13. Does RULE hint prevent dynamic sampling?
Yes, if the RULE hint is used, dynamic sampling will not be used. The reason is because dynamic sampling is used by the cost-based optimizer to gather statistics that are used in the development of the plan. When the rule-based optimizer is used, then these statistics are irrelevant and will not be collected.

14. Does dynamic sampling occur every sql run even within the same session?
Dynamic sampling occurs during the hard parse of any SQL statement that either doesn't have stats on an object used in the SQL or if a dynamic_sampling hint exists or if the optimizer_dynamic_sampling instance parameter setting is high enough to "kick in". But, once a single SQL has been parsed and the plan chosen and loaded into the library cache, it will be used until the plan is aged out.

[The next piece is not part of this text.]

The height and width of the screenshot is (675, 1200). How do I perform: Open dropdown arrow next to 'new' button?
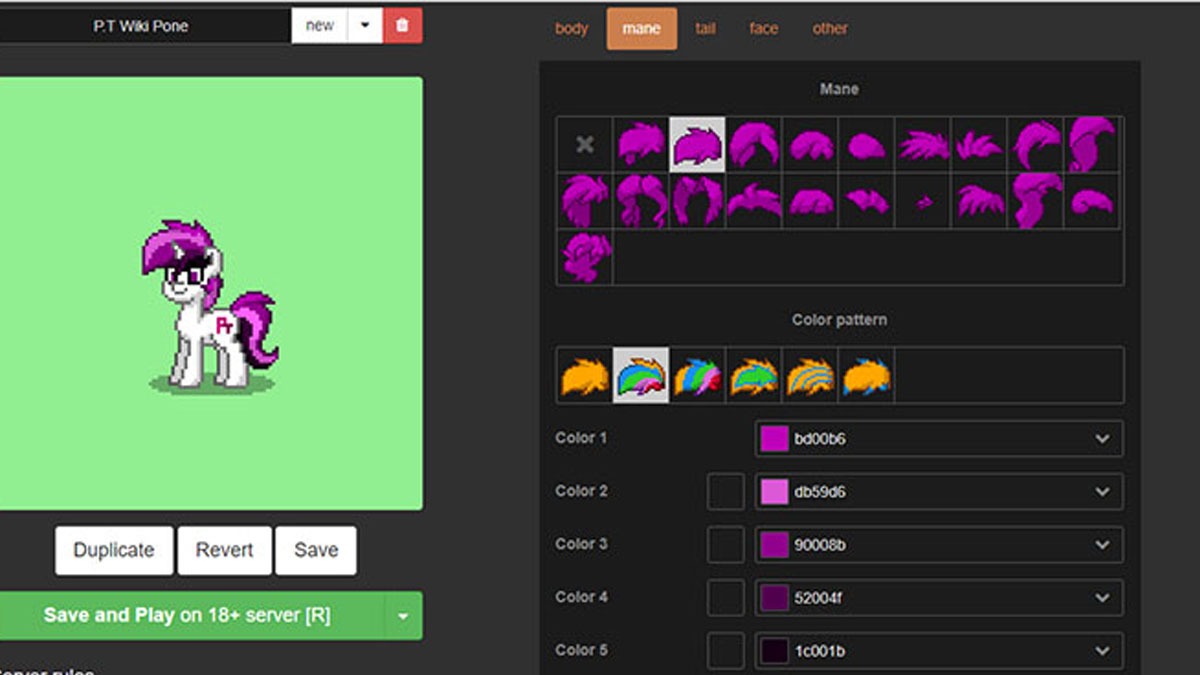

15. What do you do for stats on a highly changing table?
If the changes to the table cause the number of rows to increase enough or the distribution of values to change enough so that skewed values shifts within columns, then you need to gather stats frequently enough to allow the optimizer to adjust plans based on the updated stats so that you get (hopefully) the best, optimally performing plan. However, if the changes to number of rows and distribution of values doesn't really effect the plans the optimizer should choose, then I wouldn't collect as frequently and instead collect on a regular schedule that suits your needs (daily, weekly, bi-weekly, etc). In the end, the reason to collect stats is that the plans the optimizer is choosing using the current stats aren't adequate. If you need new plans to be derived, then you'd collect new stats. If you don't want plans to change, then don't collect.

16. You have asked dynamic sampling = 4 . Is there particular reason why 4?
Level 4 is the level at which dynamic sampling will consider complex predicates (an AND or OR operator between multiple predicates on the same table).

17. When would you want to lock stats?  Also if you have a transaction table that is cleared out each minute, would you want to prevent stats from being generated on that table?
I'd want to lock stats on a table if
1) the table is static and never or rarely changes
2) if the table is emptied and reloaded frequently but always contains basically the same amount and type of data
3) I don't want changes to stats on this table to cause plan changes
4) I want to delete all stats on a table and prevent any new stats from being collected

If I have a frequently cleared and reloaded table, I'd either want to collect a set of stats at a time when the contents of the table are representative of what is typically queried and then lock them. Or, I'd want to delete the stats completely and lock them so that future stats collections are not allowed but instead remain empty thus allowing dynamic sampling to kick in based on the optimizer_dynamic_sampling parameter setting (which I'd want to set to at least 2 and most likely 4 for that table).


vr1507 said...

Thanks for posting the QA too. Is the recording going to be available? That will be very helpful to me.

Karen said...

As soon as Embarcadero makes it available, I will post it here on the blog. Thanks!